気軽に書き始めましたけど、この話題はちょっと気が重くなってきました。もう少し続けます。
偏見は偏見する側にとって、とりあえず近視的なメリットはありそうです。しかし、問題になっているのは、そのような偏見で見られる側の人のことです。あるイスラム系の人は飛行機に乗る度に、しつこくチェックされて、怪しい目で見られることに最初は随分腹が立った(が、今は慣れてきた)と言っていました。これはイスラム系に対する先入観、偏見によるものです。他人を怪しい目で見ることそのものは、違法というわけではないでしょうし、人権や公民権の侵害とも言えないと思います。偏見を受ける側の不愉快はよく分かりますが、現代の法治国家において、法的なレベルで人権、公民権の侵害がないのであれば、その偏見は(現時点においては)許容されるべきであると私は思います。
それでは、法に触れなければ野放しにしておいてよいかというのは、また別のレベルの話です。私は個人的には偏見を持つ側がその偏見にまず意識的であること、その上で偏見を排除することの危険を熟知した上で、それでも偏見を無くすように努力することが大切であると思います。

### 課題
上の偏見をめぐる抜粋から、「偏見は偏見する側にとって、と」を含む箇所で始まり「ことが大切であると思います。」で終わる部分を、一字も変えずに出力せよ。

### 抽出レコード
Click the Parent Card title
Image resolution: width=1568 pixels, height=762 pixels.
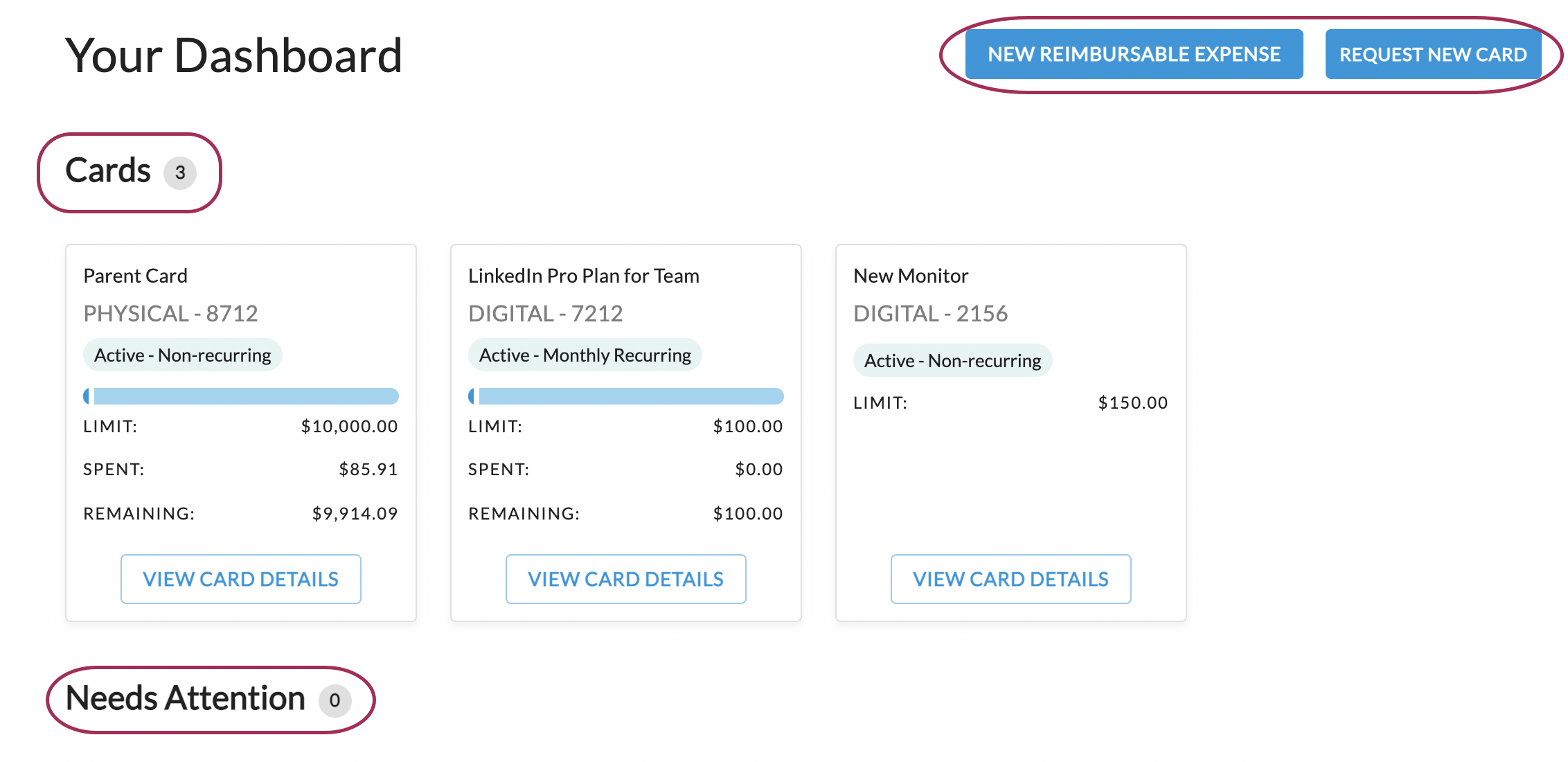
---
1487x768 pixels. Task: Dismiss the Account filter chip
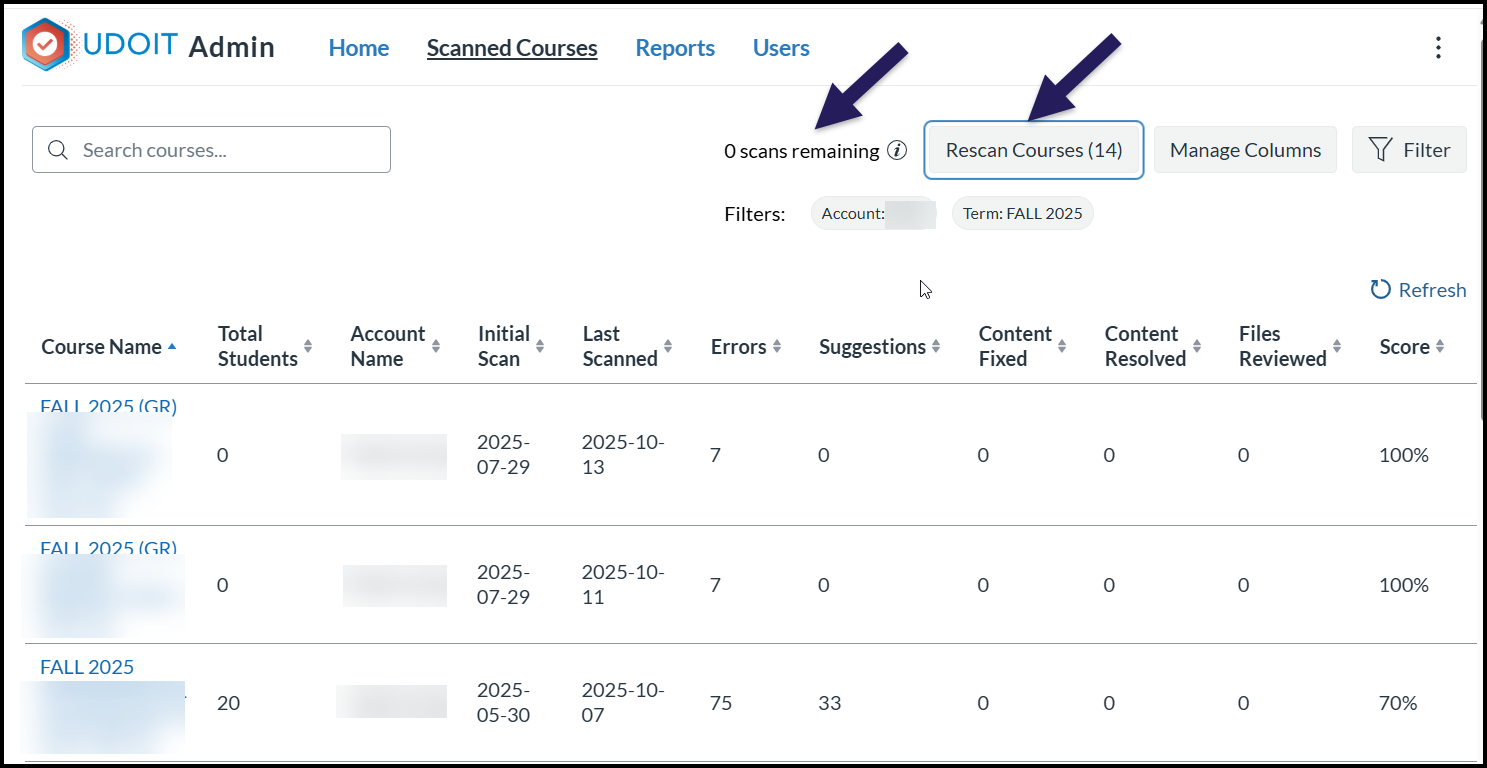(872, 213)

### 解答
偏見は偏見する側にとって、とりあえず近視的なメリットはありそうです。しかし、問題になっているのは、そのような偏見で見られる側の人のことです。あるイスラム系の人は飛行機に乗る度に、しつこくチェックされて、怪しい目で見られることに最初は随分腹が立った(が、今は慣れてきた)と言っていました。これはイスラム系に対する先入観、偏見によるものです。他人を怪しい目で見ることそのものは、違法というわけではないでしょうし、人権や公民権の侵害とも言えないと思います。偏見を受ける側の不愉快はよく分かりますが、現代の法治国家において、法的なレベルで人権、公民権の侵害がないのであれば、その偏見は(現時点においては)許容されるべきであると私は思います。
それでは、法に触れなければ野放しにしておいてよいかというのは、また別のレベルの話です。私は個人的には偏見を持つ側がその偏見にまず意識的であること、その上で偏見を排除することの危険を熟知した上で、それでも偏見を無くすように努力することが大切であると思います。